Two studies point to diminished brain plasticity — the ability to adapt thinking and memory to new information — as the cause behind dyslexia. People with dyslexia appear to have less brain plasticity than average, according to the studies, which were conducted at Hebrew University of Israel and MIT. People with dyslexia are more likely to forget recent events than non-dyslexics, and their brains do not adapt as well to "repeated stimuli, including spoken words, musical notes, and faces," according to Mental Floss:
In the Hebrew University study, led by Merav Ahissar, researchers gave subjects a musical task: The researchers played two different notes and asked which was higher. Previous research has found that people do better on this task when one of the notes is a repeat of a note they’ve heard recently. But Ahissar found that people with dyslexia did not benefit as much from the repetition. When a tone was repeated only three seconds after the "anchor" tone, they got some benefit, but not after nine seconds had elapsed.
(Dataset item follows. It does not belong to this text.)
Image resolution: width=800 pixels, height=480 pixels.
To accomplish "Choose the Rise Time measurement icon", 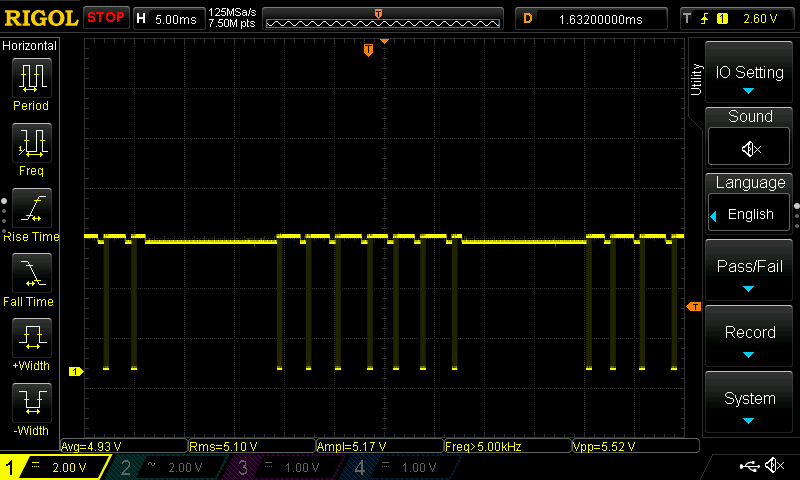I will [x=31, y=208].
And when Ahissar’s team measured dyslexic people’s brain responses with EEG, their brain responses didn’t decrease. Their brains didn’t get any more efficient—they were less adaptable.
The MIT study, led by John Gabrieli, found similar results through a different experiment. Gabrieli used functional magnetic resonance imaging (fMRI) to measure people’s brain activity by measuring changes in blood flow in their brains. Instead of asking people to discriminate between musical notes, Gabrieli's team simply presented people with repeated things, including spoken words, written words, faces, and common objects like tables or chairs. During this task, dyslexic people's neural activity demonstrated less adaptation.